TAREA = Reescribe las líneas de los registros desde la que contiene "Describe the element at coordinates (771, 76)" hasta la que contiene "Describe the element at coordinates (426, 997)", ambas incluidas, sustituyendo "Find the location of" por "Locate" sin alterar nada más.

LOS REGISTROS =
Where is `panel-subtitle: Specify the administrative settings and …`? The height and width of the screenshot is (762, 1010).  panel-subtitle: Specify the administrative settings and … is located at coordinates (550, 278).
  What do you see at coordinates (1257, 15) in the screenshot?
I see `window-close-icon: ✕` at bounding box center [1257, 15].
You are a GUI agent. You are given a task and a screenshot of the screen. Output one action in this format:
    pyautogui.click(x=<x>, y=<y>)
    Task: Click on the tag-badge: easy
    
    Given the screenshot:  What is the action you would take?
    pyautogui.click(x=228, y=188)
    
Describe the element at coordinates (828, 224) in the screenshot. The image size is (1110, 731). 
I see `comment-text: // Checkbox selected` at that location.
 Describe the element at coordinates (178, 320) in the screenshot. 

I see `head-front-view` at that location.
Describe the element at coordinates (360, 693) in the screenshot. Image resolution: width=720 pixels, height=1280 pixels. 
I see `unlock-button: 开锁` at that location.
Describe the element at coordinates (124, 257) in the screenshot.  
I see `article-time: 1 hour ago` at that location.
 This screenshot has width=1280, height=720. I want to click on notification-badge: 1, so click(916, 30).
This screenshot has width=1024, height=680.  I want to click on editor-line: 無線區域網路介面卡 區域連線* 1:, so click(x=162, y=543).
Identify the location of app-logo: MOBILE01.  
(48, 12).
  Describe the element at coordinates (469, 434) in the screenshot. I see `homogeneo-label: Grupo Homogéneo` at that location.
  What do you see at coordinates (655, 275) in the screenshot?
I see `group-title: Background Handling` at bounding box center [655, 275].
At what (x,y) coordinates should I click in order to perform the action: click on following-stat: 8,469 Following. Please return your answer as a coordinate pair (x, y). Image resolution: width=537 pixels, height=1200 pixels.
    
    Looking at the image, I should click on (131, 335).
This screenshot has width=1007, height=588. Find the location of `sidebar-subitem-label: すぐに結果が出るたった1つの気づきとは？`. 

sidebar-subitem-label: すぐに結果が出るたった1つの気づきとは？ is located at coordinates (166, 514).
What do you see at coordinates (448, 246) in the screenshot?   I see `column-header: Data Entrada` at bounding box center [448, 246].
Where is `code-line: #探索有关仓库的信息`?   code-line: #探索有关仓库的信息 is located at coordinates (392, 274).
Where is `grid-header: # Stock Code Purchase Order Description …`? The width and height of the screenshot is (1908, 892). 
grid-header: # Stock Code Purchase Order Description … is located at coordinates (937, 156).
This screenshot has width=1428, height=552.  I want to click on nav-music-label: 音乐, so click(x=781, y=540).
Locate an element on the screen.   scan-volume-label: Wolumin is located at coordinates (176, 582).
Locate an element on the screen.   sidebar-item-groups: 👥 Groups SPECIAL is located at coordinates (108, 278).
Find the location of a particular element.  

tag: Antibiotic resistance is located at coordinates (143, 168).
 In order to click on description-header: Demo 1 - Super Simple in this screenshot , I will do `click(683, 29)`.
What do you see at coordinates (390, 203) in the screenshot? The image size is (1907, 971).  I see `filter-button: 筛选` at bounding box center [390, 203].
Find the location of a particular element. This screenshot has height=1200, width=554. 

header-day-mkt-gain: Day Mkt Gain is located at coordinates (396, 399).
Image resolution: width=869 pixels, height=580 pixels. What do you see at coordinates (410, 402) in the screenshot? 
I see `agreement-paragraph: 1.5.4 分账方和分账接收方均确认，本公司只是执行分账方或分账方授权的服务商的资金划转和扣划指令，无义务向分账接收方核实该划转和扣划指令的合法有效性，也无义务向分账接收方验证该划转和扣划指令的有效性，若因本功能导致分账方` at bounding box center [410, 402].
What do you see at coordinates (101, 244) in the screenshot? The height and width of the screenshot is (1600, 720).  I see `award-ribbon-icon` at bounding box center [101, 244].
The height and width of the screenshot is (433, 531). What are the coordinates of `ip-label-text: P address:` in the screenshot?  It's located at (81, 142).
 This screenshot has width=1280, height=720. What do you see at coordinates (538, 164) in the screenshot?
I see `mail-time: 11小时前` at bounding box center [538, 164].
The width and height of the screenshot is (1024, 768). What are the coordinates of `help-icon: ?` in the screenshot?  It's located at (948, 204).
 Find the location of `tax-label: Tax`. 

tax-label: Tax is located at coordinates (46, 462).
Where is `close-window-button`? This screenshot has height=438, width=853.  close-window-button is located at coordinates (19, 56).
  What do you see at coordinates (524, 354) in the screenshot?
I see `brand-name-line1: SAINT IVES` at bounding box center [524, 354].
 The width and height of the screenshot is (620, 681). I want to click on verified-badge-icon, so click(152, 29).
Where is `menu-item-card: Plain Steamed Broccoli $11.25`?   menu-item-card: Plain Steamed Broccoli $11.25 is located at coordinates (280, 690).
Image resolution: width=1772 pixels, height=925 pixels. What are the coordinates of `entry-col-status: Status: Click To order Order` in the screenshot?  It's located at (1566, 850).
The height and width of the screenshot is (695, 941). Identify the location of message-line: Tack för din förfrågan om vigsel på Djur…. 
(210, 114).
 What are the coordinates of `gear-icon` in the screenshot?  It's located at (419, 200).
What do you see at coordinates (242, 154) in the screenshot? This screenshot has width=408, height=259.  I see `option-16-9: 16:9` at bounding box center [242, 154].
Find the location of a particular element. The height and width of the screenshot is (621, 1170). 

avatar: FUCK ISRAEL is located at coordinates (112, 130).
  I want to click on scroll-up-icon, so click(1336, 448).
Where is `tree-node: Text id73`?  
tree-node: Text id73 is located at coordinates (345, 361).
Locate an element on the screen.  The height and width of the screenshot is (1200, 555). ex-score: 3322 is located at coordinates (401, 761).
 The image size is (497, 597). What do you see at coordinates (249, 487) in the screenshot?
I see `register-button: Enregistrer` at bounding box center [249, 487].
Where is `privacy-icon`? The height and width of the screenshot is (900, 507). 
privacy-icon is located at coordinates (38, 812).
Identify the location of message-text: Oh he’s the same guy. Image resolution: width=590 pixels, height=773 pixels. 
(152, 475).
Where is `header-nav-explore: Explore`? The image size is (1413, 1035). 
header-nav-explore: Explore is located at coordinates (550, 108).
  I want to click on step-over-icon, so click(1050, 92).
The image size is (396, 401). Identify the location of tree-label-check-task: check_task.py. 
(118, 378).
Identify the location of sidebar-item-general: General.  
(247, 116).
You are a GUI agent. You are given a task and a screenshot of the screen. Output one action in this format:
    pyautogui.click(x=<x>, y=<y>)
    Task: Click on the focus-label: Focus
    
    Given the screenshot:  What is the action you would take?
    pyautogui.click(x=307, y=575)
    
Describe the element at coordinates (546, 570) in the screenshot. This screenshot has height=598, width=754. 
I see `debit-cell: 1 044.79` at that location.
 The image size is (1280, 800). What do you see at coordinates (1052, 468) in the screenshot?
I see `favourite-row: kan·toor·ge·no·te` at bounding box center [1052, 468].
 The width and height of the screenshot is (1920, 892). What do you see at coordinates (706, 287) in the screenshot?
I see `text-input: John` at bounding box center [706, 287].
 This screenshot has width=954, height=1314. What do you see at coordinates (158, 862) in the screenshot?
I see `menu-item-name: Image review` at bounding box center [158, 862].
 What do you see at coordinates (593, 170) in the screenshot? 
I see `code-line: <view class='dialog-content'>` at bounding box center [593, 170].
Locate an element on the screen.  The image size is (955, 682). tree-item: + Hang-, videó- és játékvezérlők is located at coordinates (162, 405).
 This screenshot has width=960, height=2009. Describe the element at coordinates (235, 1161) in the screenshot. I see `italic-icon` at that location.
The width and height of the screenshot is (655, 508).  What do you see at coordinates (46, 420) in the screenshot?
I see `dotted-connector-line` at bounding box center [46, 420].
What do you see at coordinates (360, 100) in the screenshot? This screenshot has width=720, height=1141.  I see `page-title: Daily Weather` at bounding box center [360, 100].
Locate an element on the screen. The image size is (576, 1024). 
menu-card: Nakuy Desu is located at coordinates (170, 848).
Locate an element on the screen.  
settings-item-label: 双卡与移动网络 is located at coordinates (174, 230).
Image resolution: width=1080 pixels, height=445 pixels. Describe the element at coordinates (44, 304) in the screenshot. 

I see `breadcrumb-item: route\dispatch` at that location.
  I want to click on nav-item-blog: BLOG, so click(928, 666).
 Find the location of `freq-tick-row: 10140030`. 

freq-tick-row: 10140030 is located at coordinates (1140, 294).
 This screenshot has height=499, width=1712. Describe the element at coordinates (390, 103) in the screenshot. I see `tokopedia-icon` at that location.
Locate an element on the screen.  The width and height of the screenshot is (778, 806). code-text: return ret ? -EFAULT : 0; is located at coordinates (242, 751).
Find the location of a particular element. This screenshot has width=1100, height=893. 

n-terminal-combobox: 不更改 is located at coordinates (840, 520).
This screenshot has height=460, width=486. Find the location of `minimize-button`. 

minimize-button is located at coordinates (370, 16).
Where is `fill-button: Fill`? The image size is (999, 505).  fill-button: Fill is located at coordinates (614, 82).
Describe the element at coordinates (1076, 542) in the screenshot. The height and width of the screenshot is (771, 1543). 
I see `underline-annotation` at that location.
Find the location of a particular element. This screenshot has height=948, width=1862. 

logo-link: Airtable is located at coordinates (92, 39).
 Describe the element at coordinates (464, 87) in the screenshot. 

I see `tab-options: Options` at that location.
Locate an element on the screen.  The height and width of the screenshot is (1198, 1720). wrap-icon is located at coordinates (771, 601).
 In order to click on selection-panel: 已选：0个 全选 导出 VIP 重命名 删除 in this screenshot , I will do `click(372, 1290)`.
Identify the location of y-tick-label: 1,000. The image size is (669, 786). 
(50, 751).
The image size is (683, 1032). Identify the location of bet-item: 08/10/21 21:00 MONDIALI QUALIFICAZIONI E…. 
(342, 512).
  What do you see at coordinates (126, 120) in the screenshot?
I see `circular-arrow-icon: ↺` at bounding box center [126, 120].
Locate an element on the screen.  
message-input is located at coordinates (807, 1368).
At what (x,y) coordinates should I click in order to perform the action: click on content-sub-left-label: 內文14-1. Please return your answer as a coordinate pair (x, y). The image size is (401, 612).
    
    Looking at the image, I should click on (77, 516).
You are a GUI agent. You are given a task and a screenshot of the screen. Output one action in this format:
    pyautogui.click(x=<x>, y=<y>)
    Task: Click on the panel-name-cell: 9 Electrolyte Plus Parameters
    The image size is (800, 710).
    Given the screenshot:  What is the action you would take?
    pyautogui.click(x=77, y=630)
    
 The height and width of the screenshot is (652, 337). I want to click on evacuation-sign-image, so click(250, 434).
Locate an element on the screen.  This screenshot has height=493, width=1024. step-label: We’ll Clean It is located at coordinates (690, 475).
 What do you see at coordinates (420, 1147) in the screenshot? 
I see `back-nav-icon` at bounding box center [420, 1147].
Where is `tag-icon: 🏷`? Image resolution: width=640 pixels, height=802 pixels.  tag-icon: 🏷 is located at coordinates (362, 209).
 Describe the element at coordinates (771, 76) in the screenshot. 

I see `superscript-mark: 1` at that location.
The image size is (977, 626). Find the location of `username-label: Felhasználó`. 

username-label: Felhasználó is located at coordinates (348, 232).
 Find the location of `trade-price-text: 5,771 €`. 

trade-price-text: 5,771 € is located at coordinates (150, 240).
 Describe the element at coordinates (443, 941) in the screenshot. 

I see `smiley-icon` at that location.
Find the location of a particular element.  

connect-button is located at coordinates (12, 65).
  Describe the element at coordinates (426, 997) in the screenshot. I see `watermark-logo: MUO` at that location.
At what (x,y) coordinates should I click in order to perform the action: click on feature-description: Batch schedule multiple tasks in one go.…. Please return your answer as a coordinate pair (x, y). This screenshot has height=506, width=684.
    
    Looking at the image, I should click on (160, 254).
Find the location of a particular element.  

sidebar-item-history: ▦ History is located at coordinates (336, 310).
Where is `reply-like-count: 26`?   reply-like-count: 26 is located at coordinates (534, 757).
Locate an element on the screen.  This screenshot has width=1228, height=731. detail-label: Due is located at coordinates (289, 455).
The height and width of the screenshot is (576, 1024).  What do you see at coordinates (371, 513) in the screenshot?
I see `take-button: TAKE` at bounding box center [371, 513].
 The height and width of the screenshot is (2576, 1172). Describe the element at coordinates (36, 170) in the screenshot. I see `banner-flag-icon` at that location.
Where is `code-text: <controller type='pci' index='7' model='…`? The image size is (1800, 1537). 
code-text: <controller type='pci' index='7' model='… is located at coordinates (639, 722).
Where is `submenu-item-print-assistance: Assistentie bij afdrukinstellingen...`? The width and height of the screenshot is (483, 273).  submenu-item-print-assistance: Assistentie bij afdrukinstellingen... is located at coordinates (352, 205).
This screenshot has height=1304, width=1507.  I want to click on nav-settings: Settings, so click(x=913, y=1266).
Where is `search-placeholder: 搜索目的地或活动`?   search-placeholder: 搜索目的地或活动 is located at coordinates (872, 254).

RESPUESTA DEL EJERCICIO =
 Describe the element at coordinates (771, 76) in the screenshot. 

I see `superscript-mark: 1` at that location.
The image size is (977, 626). Locate `username-label: Felhasználó`. 

username-label: Felhasználó is located at coordinates (348, 232).
 Locate `trade-price-text: 5,771 €`. 

trade-price-text: 5,771 € is located at coordinates (150, 240).
 Describe the element at coordinates (443, 941) in the screenshot. 

I see `smiley-icon` at that location.
Locate a particular element.  

connect-button is located at coordinates (12, 65).
  Describe the element at coordinates (426, 997) in the screenshot. I see `watermark-logo: MUO` at that location.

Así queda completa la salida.